INFORMATION SUPPLIED:
******

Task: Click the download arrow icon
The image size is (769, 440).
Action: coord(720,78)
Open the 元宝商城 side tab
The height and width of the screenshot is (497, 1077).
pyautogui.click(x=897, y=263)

******

EXERCISE DIRECTIONS: Nothing is to be altered; retype each entry exactly.

ANSWER FOR THIS EXERCISE:
Task: Click the download arrow icon
The image size is (769, 440).
Action: coord(720,78)
Open the 元宝商城 side tab
The height and width of the screenshot is (497, 1077).
pyautogui.click(x=897, y=263)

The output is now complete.